* _PAGE TEXT_
— BEGIN —
By buffering multiple incoming streams of high and lower priority data into separate queues, segmenting the data streams into frames or packets, fragmenting the frames in the lower priority queues to form a plurality of fragmented packets of reduced size based upon the current data capacity of the radio link, and transmitting the high priority packets and the fragmented, lower priority packets in a multiplexed fashion over a TDD, adaptively modulated, point-to-point radio link, multiple data streams having different levels of priority can be transmitted over the same radio link, without violating the maximum acceptable latency for the high priority data.

Other features, functions, and aspects of the invention will be evident from the Detailed Description of the Invention that follows.

BRIEF DESCRIPTION OF THE SEVERAL VIEWS OF THE DRAWINGS

The invention will be more fully understood with reference to the following Detailed Description of the Invention in conjunction with the drawings of which:

FIG. 1 is a block diagram of a conventional wireless communications system for transmitting multiple data streams over a point-to-point radio link;

FIG. 2a depicts two high priority data streams transmitted by the conventional system of FIG. 1, in which the high priority data is multiplexed onto a radio link with excess capacity;

FIG. 2b depicts two high priority data streams and a single low priority data stream transmitted by the conventional system of FIG. 1, in which the high priority data is multiplexed onto a radio link with the low priority data;

FIG. 3 is a block diagram of a wireless broadband communications system for transmitting multiple streams of high and lower priority data over a TDD point-to-point radio link according to the present invention;

FIG. 4 depicts two high priority data streams and a single low priority data stream transmitted by the system of FIG. 3, in which low priority frames are fragmented to form a plurality of fragmented packets to reduce the latency for the high priority data;

FIG. 5 depicts an illustrative structure of the fragmented packets of FIG. 4; and

FIG. 6 is a flow diagram of a method of operating the system of FIG. 3.

DETAILED DESCRIPTION OF THE INVENTION

A wireless broadband communications system and method is disclosed that achieves reduced latency for delay-critical, high priority data when such data is multiplexed with lower priority data for transmission over a time division duplex (TDD), adaptively modulated, point-to-point radio link. The presently disclosed wireless communications system can be employed to multiplex high and lower priority data streams for transmission over the same radio link, while maintaining the latency for the high priority data at an acceptable level.
— END —
* _DATASET CONTENT_
— BEGIN —
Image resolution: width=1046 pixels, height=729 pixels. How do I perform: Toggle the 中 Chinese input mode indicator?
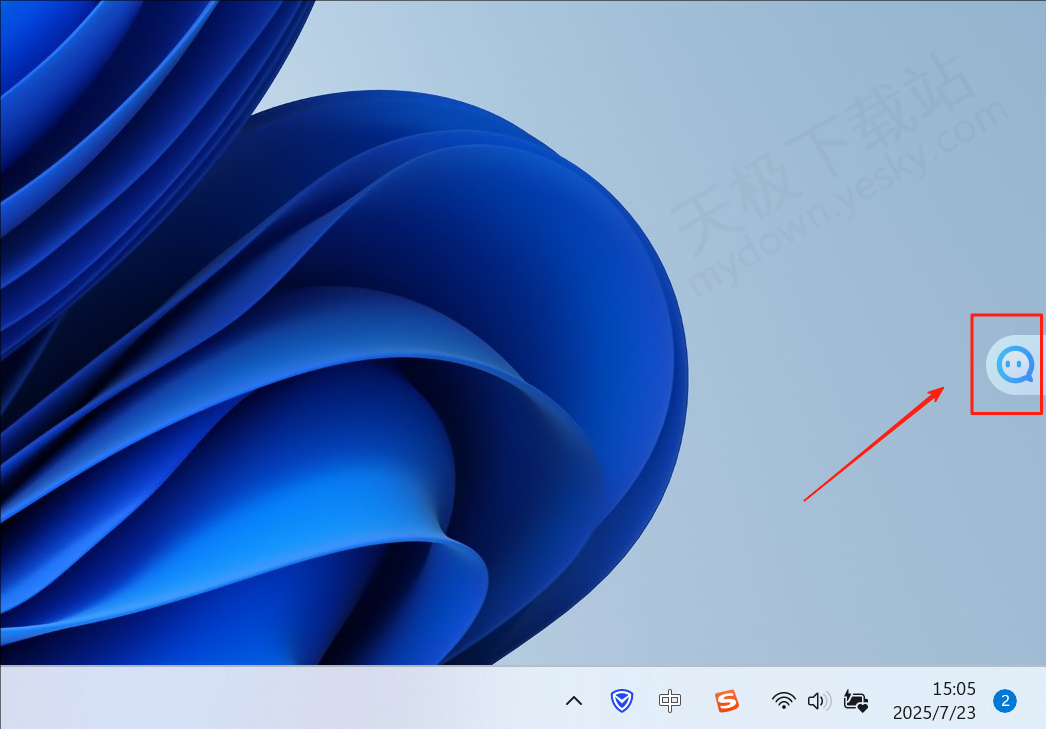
— END —
* _WHAT TO WORK ON_
**a.** Do these statements agree with the patent text? Answer yes or no for each, and quote the words from the text that decide it. (i) FIG. 1 shows a system built according to the present invention. (ii) In FIG. 4, low priority frames are fragmented to cut the latency for high priority data. (iii) The radio link in the disclosed system is frequency division duplex.
**b.** Can you write out the patent text from "FIG. 2b depicts" to "system of FIG. 3."?
Nothing in the listing is needed here.

* _RESULTS FOR EACH TASK_
**a.**
(i) No: "FIG. 1 is a block diagram of a conventional wireless communications system"
(ii) Yes: "low priority frames are fragmented to form a plurality of fragmented packets to reduce the latency for the high priority data"
(iii) No: "time division duplex (TDD)"

**b.**
FIG. 2b depicts two high priority data streams and a single low priority data stream transmitted by the conventional system of FIG. 1, in which the high priority data is multiplexed onto a radio link with the low priority data;

FIG. 3 is a block diagram of a wireless broadband communications system for transmitting multiple streams of high and lower priority data over a TDD point-to-point radio link according to the present invention;

FIG. 4 depicts two high priority data streams and a single low priority data stream transmitted by the system of FIG. 3, in which low priority frames are fragmented to form a plurality of fragmented packets to reduce the latency for the high priority data;

FIG. 5 depicts an illustrative structure of the fragmented packets of FIG. 4; and

FIG. 6 is a flow diagram of a method of operating the system of FIG. 3.